Also you can always run windows in a VM. Even on an M1.



Windows has fantastic accessibility properties/support. They even have a blind dev working on Visual Studio (or did)[0] for awhile. Apple's accessibility options are not anywhere near on-par with Windows. Linux ... I honestly haven't ever tried a screen reader in Linux and I have a feeling it is 100% up to whichever dev implemented something with no centralized style of doing things.

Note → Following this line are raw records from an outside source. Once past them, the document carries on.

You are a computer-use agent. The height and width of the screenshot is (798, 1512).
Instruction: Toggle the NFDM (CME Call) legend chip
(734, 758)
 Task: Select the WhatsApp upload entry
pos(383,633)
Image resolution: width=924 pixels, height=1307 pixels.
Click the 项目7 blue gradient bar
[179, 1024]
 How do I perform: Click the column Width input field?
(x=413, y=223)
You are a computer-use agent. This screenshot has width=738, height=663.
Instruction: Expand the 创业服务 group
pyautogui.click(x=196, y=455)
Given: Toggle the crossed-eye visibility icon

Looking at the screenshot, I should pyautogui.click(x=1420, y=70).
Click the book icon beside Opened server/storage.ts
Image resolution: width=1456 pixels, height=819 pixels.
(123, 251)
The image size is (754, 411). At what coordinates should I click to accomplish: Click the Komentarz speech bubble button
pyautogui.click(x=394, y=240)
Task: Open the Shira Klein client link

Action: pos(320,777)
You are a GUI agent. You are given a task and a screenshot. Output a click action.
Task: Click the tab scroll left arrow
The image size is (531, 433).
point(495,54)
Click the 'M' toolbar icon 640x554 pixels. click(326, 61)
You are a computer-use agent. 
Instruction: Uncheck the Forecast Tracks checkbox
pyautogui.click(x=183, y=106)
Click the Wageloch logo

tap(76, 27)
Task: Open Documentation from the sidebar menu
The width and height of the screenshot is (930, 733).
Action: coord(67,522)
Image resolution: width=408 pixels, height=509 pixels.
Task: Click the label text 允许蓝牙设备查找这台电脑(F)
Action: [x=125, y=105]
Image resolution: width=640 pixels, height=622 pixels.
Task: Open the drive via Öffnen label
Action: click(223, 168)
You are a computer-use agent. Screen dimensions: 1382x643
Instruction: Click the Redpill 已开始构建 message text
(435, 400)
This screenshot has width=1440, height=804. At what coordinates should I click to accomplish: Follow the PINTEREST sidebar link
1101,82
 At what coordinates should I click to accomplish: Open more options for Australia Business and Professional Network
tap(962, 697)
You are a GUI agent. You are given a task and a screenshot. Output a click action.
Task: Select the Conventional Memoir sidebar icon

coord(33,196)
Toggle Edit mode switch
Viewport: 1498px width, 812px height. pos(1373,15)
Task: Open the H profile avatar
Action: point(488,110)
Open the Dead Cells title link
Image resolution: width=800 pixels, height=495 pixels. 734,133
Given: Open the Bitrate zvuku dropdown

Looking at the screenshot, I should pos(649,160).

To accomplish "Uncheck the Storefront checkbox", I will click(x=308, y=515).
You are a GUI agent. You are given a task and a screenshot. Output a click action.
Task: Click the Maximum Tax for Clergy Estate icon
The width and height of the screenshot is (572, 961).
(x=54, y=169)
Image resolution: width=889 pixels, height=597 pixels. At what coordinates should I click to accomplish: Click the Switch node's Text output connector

[0] https://www.youtube.com/watch?v=94swlF55tVc


I’m with you. Many people constantly complain about windows but most of them still using it. They say it’s going to get better, but it won’t. You could spend five years trying to make windows run ob an M1 und MS would break it within an hour. I’m done with microsoft, they disappointed me to many times, never again. It’s necessary for some games but it’s getting better with linux (thanks to valve).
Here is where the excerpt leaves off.